*Directions*: Repeat the following entries verbatim, apart from the pictures.

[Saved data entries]

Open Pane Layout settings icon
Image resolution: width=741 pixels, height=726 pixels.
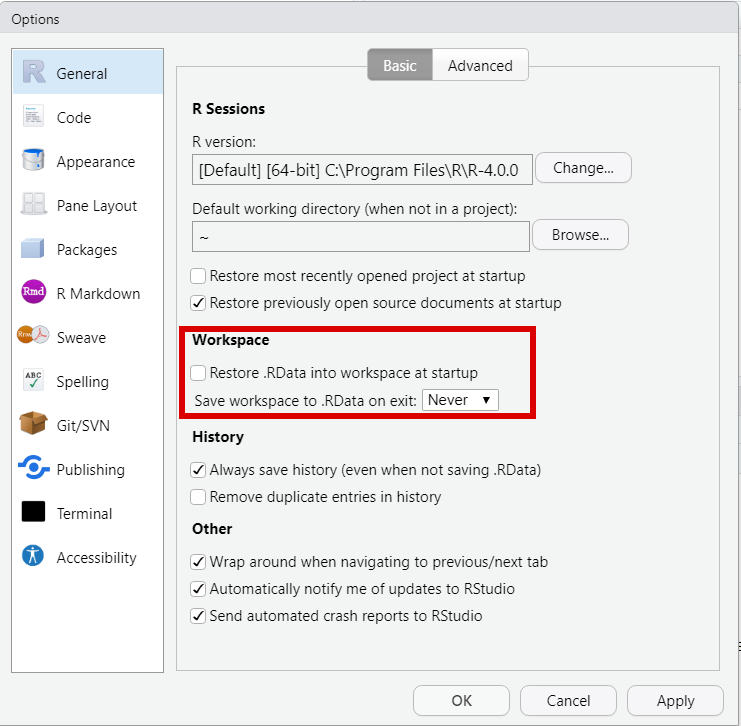(34, 205)
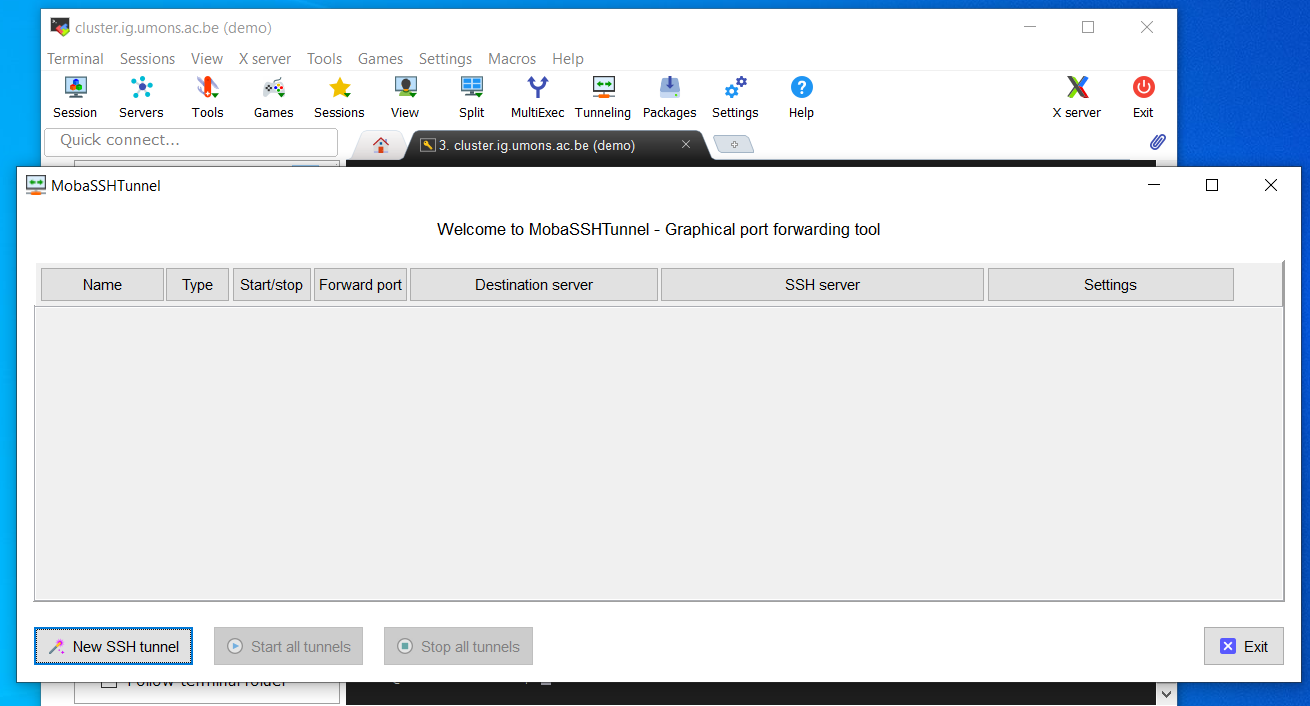This screenshot has width=1310, height=706.
Task: Open the Tunneling toolbar icon
Action: (603, 89)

*Response to the task*:
Open Pane Layout settings icon
Image resolution: width=741 pixels, height=726 pixels.
(34, 205)
This screenshot has width=1310, height=706.
Task: Open the Tunneling toolbar icon
Action: (603, 89)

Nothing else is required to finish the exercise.